Let me relieve you of any suspense – it’s a myth! While it’s true that cars are being built safer and stronger than ever before, it’s also true that today’s older drivers (over 70) are less likely to be involved in car accidents than middle-age drivers (ages 35-54), and are far less prone to being killed or seriously injured in a crash. And if that fact doesn’t surprise you, consider this: drivers over the age of 80 suffer less than half as many fatal accidents as middle age drivers! And drivers in their late 80s and early 90s are still safer than teen/early 20-something drivers.

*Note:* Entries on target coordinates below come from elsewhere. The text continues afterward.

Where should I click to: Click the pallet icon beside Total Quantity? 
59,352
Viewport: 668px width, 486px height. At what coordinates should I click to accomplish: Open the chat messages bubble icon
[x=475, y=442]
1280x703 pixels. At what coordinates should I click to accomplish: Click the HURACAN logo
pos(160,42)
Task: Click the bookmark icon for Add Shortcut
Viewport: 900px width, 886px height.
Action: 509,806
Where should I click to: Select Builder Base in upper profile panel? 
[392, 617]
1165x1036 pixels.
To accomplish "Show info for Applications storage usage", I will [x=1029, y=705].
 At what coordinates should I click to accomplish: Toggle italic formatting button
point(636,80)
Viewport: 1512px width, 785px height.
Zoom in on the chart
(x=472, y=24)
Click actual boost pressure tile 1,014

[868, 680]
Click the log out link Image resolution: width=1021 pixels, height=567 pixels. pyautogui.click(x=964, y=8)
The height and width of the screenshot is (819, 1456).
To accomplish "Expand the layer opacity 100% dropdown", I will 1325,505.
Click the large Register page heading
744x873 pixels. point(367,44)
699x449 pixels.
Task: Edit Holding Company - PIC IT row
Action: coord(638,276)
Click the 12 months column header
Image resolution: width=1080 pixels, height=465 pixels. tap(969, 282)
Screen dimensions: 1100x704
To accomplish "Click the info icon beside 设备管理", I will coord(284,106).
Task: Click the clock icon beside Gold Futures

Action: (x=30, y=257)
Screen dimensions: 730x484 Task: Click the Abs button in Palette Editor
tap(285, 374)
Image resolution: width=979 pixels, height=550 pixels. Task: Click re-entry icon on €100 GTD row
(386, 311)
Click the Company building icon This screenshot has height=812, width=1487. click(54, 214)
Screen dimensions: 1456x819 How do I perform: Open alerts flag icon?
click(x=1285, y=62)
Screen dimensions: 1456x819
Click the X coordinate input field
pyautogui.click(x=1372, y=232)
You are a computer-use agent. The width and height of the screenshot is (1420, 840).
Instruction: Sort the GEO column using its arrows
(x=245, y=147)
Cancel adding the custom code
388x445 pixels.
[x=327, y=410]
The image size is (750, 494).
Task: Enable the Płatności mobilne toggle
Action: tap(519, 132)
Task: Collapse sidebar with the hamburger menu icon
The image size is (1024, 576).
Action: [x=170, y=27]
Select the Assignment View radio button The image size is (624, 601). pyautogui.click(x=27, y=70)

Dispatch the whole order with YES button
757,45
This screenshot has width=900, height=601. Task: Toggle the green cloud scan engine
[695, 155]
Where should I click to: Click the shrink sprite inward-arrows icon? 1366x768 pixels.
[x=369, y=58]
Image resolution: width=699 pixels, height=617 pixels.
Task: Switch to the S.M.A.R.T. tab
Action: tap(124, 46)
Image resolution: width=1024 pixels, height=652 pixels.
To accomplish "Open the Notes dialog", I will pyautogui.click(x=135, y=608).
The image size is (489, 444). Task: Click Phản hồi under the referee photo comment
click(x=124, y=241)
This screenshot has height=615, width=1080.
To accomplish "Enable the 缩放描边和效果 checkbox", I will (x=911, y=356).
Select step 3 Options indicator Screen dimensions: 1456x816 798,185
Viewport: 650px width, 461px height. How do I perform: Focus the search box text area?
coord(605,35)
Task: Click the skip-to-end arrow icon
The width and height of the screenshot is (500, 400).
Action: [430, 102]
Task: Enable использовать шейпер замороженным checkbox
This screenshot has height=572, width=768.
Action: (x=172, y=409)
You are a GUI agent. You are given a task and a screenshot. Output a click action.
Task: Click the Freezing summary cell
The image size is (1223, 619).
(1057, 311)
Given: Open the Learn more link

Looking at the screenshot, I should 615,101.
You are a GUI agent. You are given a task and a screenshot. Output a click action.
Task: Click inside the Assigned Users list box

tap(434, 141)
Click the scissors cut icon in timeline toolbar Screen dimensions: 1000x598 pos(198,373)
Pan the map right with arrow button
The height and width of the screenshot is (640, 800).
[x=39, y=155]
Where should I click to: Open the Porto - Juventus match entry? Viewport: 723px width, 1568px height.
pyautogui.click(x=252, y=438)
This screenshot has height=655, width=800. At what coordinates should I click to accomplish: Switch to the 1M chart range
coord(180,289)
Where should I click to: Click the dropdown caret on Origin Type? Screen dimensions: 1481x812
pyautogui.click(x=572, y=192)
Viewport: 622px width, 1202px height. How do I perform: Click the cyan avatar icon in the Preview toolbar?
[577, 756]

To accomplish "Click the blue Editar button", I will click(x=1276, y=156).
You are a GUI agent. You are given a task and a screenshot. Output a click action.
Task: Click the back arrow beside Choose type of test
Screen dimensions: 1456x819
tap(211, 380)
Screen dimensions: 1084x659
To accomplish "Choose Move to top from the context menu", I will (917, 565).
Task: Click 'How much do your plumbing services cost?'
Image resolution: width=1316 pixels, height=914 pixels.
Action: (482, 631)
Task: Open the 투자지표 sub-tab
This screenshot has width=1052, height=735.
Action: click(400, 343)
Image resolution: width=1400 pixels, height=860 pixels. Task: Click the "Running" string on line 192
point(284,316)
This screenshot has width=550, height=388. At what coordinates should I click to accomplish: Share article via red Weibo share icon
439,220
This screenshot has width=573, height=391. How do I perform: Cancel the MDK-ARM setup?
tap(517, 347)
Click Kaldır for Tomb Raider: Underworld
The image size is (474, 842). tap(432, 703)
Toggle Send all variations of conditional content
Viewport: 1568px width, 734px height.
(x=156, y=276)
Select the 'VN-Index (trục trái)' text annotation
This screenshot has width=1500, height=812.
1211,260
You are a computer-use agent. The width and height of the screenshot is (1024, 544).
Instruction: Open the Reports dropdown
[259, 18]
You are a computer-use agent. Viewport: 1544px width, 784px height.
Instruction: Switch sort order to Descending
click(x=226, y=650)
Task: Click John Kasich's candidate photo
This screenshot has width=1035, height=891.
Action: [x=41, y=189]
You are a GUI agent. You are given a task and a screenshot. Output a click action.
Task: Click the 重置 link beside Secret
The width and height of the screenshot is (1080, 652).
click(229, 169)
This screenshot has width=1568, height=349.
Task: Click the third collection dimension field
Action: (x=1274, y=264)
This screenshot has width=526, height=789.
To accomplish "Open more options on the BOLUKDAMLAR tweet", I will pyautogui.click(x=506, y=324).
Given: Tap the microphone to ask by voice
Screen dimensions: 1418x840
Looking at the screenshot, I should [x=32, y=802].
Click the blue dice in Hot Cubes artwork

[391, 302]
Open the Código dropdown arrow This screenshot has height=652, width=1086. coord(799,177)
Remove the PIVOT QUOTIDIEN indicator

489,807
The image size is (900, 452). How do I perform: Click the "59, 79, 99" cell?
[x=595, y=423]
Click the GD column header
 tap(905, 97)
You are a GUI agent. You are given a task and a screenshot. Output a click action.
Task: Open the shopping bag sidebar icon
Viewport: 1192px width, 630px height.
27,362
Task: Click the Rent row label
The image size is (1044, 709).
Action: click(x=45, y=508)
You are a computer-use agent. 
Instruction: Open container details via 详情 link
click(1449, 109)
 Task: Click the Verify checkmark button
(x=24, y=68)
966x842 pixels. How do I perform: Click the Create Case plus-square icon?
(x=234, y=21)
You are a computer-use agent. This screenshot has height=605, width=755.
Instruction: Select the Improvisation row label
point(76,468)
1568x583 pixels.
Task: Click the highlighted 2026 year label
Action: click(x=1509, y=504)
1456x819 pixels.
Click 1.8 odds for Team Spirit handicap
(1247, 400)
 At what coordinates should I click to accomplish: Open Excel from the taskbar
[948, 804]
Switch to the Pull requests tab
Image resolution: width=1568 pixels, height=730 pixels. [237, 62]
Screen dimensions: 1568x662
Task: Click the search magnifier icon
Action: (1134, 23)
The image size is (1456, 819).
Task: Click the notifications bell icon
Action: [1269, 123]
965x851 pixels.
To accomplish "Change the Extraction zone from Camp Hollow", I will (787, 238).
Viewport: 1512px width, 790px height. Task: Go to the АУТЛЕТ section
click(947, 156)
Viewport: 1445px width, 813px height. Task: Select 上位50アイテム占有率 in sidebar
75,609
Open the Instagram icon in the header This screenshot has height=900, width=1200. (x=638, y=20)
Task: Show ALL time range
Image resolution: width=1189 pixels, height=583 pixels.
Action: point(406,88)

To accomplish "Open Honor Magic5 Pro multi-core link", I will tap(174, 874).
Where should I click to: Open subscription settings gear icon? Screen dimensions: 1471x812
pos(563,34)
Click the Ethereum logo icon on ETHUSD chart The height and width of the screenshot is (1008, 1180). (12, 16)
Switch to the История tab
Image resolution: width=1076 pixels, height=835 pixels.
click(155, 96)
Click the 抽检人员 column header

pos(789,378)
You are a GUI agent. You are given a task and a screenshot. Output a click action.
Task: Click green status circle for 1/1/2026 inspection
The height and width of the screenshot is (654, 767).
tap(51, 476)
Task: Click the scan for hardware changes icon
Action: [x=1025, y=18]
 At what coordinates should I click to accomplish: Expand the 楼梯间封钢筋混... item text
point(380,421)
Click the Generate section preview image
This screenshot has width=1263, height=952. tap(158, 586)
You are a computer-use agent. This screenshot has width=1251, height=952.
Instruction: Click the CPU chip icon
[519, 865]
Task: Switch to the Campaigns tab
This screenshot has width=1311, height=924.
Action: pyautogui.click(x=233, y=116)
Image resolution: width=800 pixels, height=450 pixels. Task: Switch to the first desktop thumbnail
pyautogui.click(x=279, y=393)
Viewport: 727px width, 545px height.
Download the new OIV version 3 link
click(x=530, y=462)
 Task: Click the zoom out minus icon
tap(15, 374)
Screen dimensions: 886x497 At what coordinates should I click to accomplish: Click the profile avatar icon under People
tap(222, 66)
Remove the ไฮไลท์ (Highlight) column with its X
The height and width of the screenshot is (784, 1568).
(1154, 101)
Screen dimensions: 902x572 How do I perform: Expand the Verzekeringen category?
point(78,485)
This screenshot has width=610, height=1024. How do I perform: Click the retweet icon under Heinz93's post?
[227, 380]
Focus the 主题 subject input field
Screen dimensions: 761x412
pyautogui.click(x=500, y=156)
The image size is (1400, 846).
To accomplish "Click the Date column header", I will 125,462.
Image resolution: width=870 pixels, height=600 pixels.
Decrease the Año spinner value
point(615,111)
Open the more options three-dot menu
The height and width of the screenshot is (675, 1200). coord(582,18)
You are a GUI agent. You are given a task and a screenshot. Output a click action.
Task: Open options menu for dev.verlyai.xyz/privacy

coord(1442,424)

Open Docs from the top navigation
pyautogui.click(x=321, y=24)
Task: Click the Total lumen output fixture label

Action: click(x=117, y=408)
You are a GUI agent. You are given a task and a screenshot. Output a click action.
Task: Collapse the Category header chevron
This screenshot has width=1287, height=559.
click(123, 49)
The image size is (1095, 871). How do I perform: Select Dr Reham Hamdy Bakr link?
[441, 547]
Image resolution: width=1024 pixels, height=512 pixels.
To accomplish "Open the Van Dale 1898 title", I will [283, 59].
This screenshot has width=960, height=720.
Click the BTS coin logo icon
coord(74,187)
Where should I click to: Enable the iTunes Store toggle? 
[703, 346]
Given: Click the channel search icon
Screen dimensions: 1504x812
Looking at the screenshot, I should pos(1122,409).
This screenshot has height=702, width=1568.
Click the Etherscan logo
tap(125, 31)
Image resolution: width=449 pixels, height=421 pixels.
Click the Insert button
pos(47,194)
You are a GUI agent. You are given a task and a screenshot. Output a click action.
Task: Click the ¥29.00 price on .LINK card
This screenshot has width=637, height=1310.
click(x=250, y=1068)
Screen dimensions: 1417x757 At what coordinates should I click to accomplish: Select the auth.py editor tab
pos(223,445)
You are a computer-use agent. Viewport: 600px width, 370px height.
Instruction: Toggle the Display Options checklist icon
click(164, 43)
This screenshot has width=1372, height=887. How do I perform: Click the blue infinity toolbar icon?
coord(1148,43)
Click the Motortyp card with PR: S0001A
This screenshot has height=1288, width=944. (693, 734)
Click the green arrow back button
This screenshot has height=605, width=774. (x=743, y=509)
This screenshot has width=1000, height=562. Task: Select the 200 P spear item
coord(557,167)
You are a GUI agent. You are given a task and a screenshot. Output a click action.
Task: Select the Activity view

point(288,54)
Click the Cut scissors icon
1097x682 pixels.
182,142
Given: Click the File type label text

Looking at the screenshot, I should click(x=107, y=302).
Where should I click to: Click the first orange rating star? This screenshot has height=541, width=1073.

Older adults today are far healthier than in previous generations. Better nutrition, advances in medicine and health care, as well as increased physical and cognitive strengthening techniques have helped today’s seniors become healthier and stronger. In addition, older drivers adhere strictly to proper driving techniques and tend not to exceed the speed limit – a lesson all other age groups should learn from!
According to the Insurance Institute for Highway Safety, these experienced drivers also know their limitations. When faced with driving skills that have diminished over time, many older drivers recognize the changes and curtail their driving habits, such as driving at night or in bad weather.
Anne McCartt, Senior Vice President for the Institute, said “This should help ease fears that aging baby boomers are a safety threat.”
So, next time you’re driving past Sedgebrook, a senior living community in Lincolnshire, don’t be afraid of the residents who are going out for a drive. You may even want to greet them by giving them a wave. Don’t be surprised if they don’t wave back though – they know better than to take their hands off the wheel.